I think it's probably nerve gas or some kind of bio-weapon, but I don't know for sure yet.
The mushroom guy hears humming coming from the bathroom, and seeing that the door's open, rushes inside...
Man, look at his dancing. His brother's panicking, his girlfriend's in tears and his greatest enemy is standing right there... and Mario's just dancing. He don't give a fuck any more.
It seems that the game is an rpg with a Final Fantasy style turn-based battle system, with the twist that I can inflict extra damage with a well timed button press.
Bowser can't kidnap her in this state, she'd end up blowing up his castle, so he teams up with the Marios to get her voice back.
Zelda game mate, put it down.
Weirdly it seems that Luigi only came by to wish me luck, he's not coming with me. Well, okay then I'm sure Mario will do fine on his own, he usually does.
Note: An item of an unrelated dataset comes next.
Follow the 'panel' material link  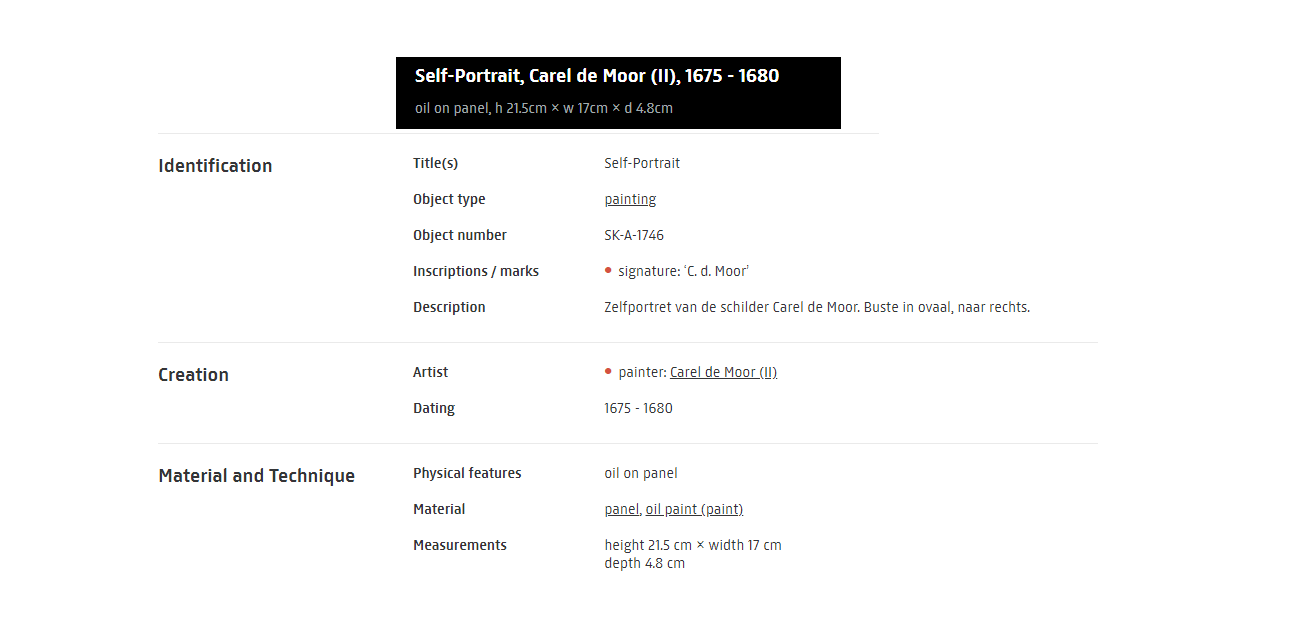pos(621,509)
I tried to swap their shirts, but nope. Green Mario is forbidden.
I guess that means I'm stuck with only two party members for the entire game.
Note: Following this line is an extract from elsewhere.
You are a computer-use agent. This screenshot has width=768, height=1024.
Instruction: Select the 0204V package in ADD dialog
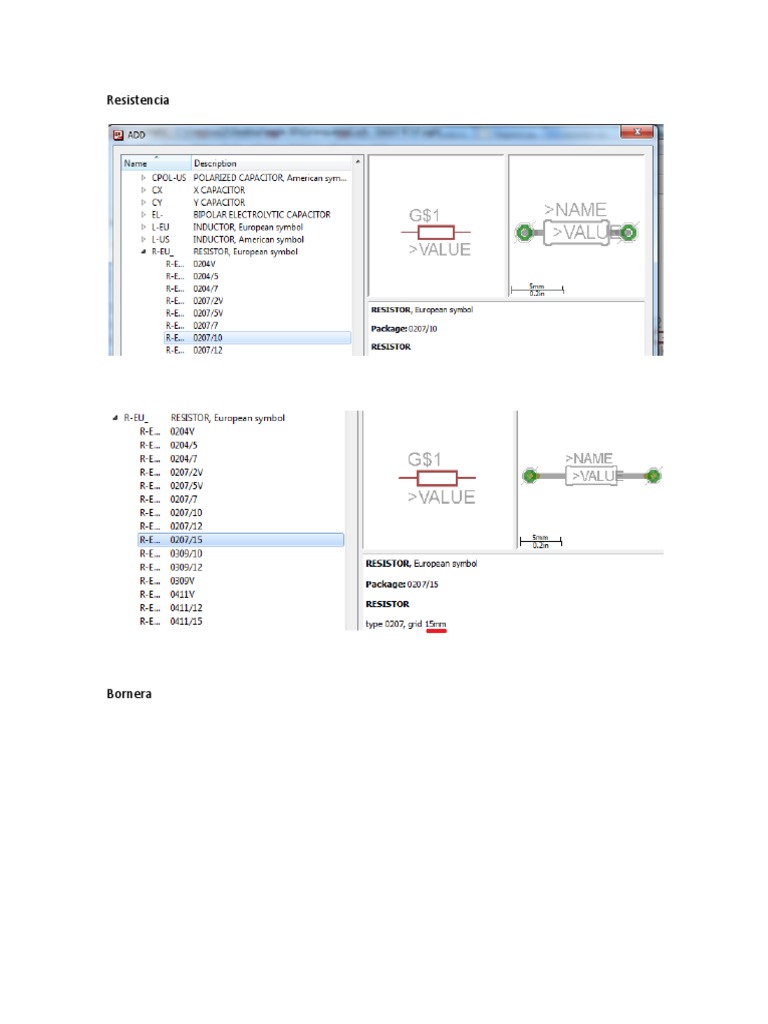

Man, these numbers can't be right. I can't believe Mario's "Stache" stat could be so low. Also what the hell is a "Stache" stat and what does it do? I'm going to guess it's luck, seeing as it's at the bottom where luck often sits.
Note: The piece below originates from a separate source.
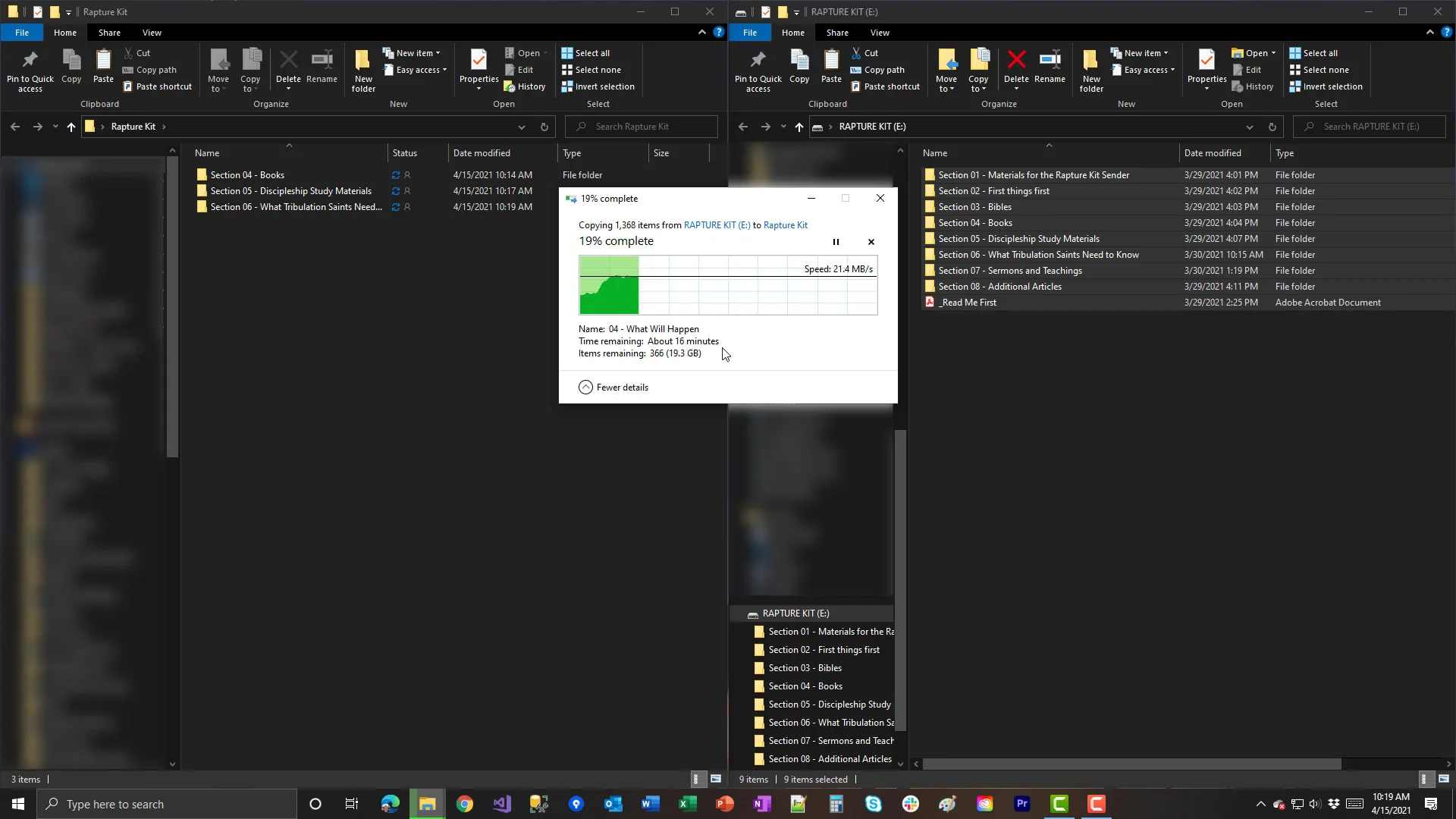Select the Copy path icon
The width and height of the screenshot is (1456, 819).
pos(150,69)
Anyway I'm putting my points into 'pow'. You can never have too much 'pow' I reckon.
ONE LONG BOSS FIGHT LATER.
Not sure why he didn't just do that from the start really. I suppose villains always have to save their best attack for last.
Apparently we're still in the Mushroom Kingdom, so I need to hike over to the Beanbean Kingdom and get back on the trail of the Princess's voice.
I really don't like this minigame.
I looked for another way round, to see if I could jump the fence or something, but it seems like this is it. I just have to keep jumping this damn rope until they eventually let me past.
Anyway, it seems I'm not going this way until I get some coins.
Now I can get to all those boxes I walked past on the way here. And I'll need to if I want to get enough coins to get out of this place. This area's way too purple for my liking, and the music's a bit lame, so I'll be glad to be finished with it.
Fortunately they bounce, so most of the time if I just hold still they bounce right over me. I wish I had a fire flower right now though. So I could fire a fireball right at this asshole's smug grin.
ANOTHER LONG BOSS BATTLE LATER.
This mushroom guy isn't even anything to do with anything. He just got sick of listening to Bowser whine, came out of the ground, and lit his fuse. Well, now Bowser's gone flying off somewhere I think this is as good a place as any to stop playing.